Poor thing. Is that you? Crying behind the wheel of your Mercedes?
Jeff pulls up at Valley Oak – a four bedroom, three and a half bath, 3024 square foot home that appears to be the bane of his existence. He’s walking around with his assistant Jenni pointing out minutiae that only he and his bat vision can see and telling her to fix all of it pronto. Did we mention that Jeff is completely anal-retentive and OCD? Yeah, that’s important.
Do you really think you can sell the house in this condition?
So what happened to Valley Oak? They had a buyer at $2.8M but they had the property surveyed and found out that part of the garage was located a foot onto the neighbor’s property. Thanks but no thanks. They had to pull the house off the market and negotiate with the neighbor, who is a “well-paid actress”. She wanted a large amount of money or would sue to remove the portion of garage on her land. Can you believe? She screwed up Jeff’s whole plan! He had to put his beach house on hold! He had to sell his principal residence at a loss! (River. Crying.) Except the Well-Paid Actress wasn’t the one who built Valley Oak over the property line.
Who me? Yeah, Jeff. I’m looking at you.
The neighbor ended up settling and after two years of complete chaos (Dr. Tony, the olive trees and the exorcism — I assume someone who watched last season knows what this means because to me, it sounds just like a date I had last week), Jeff bought out his business partner, Ryan, and decided to live there.
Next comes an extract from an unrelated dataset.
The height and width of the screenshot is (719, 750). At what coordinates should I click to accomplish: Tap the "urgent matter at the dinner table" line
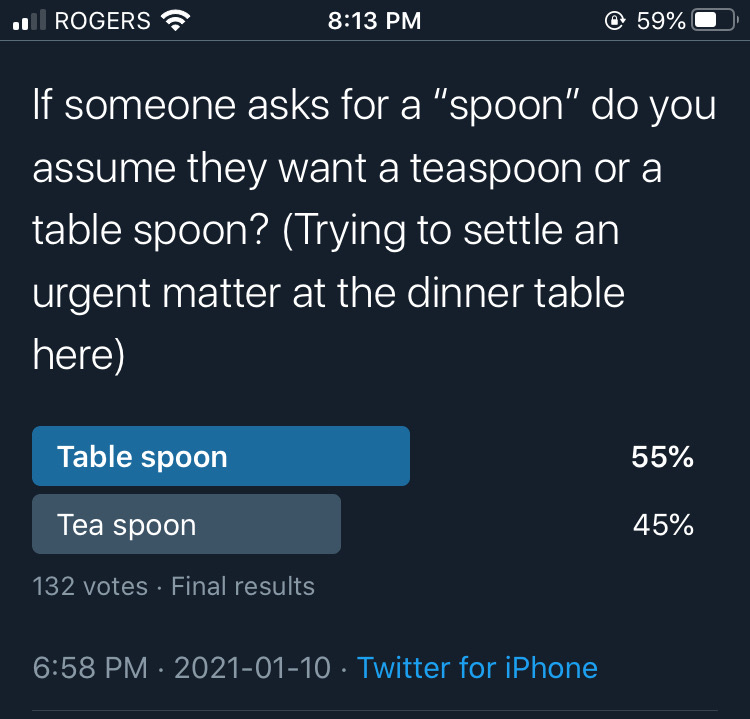[x=329, y=294]
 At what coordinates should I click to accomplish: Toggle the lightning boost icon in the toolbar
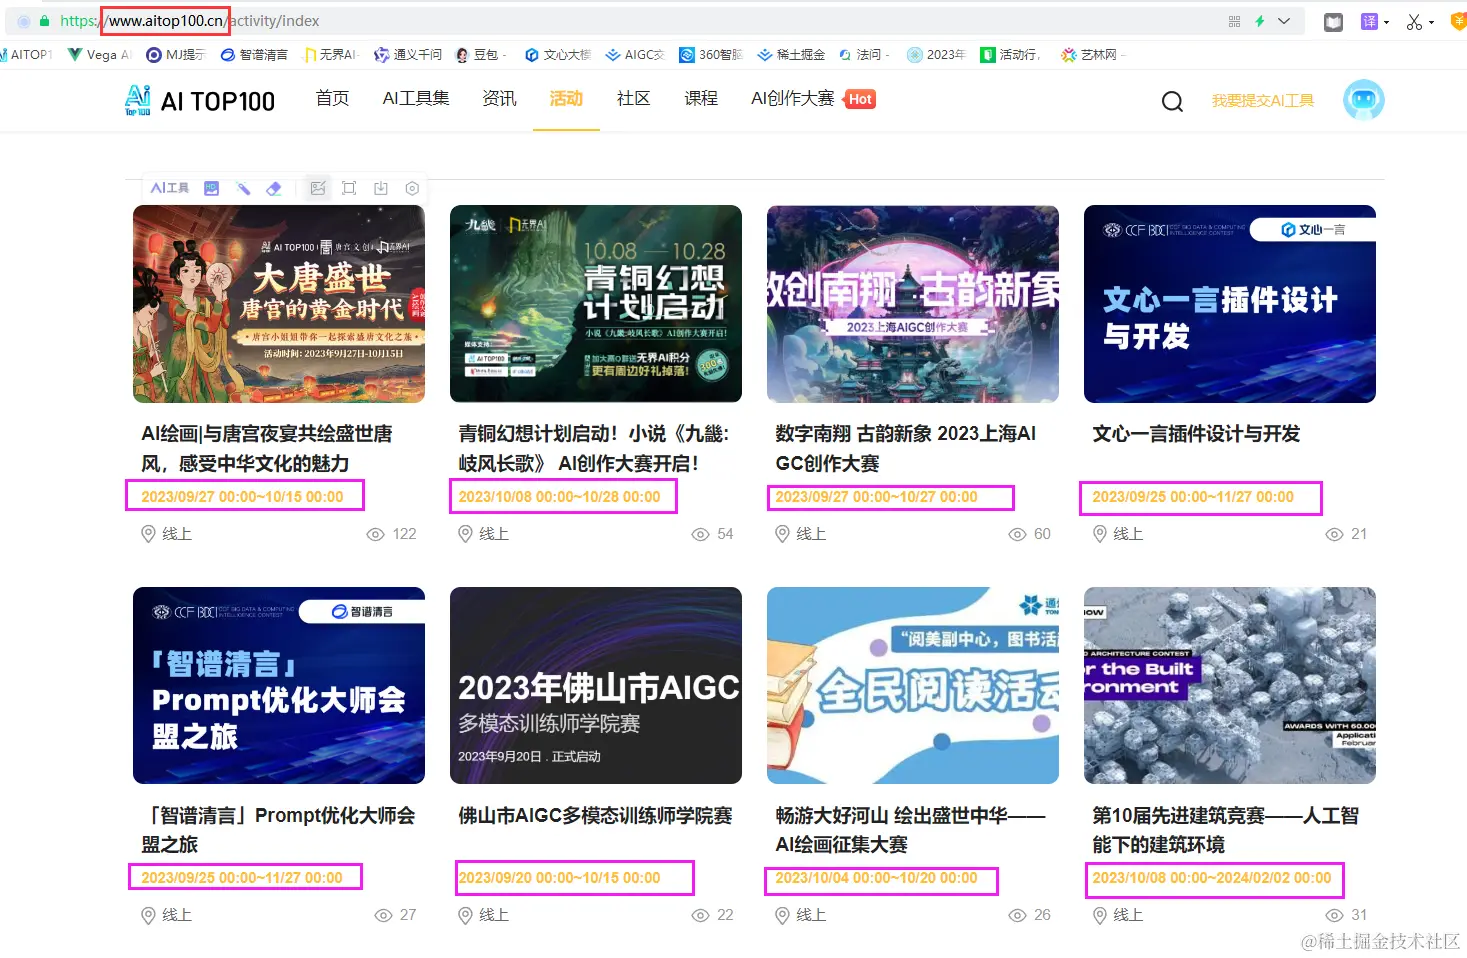[1261, 20]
Jeff continues to lumber around the house pointing out tragic flaws like a scratch and a dry wall nail until he comes upon Zoila, his cleaning lady, hiding in the laundry room on her cell phone. In clear violation of one of Jeff’s many rules that thou shall not have any life other than working for me, he tells her it better not be a personal call.
Blood denotes emergency. I see no blood. Hang up.
Jeff is trying to see the silver lining in all of this and thinks maybe “this” is where he’s supposed to be right now. Even though it’s the most difficult house he’s ever dealt with, it’s the house he’s most connected to. Which makes sense since I don’t think Jeff connects with people. His assistant, Jenni, chimes in that it’s an amazing house and the animals are happy and, besides the neighbors who hate them all, things are really great.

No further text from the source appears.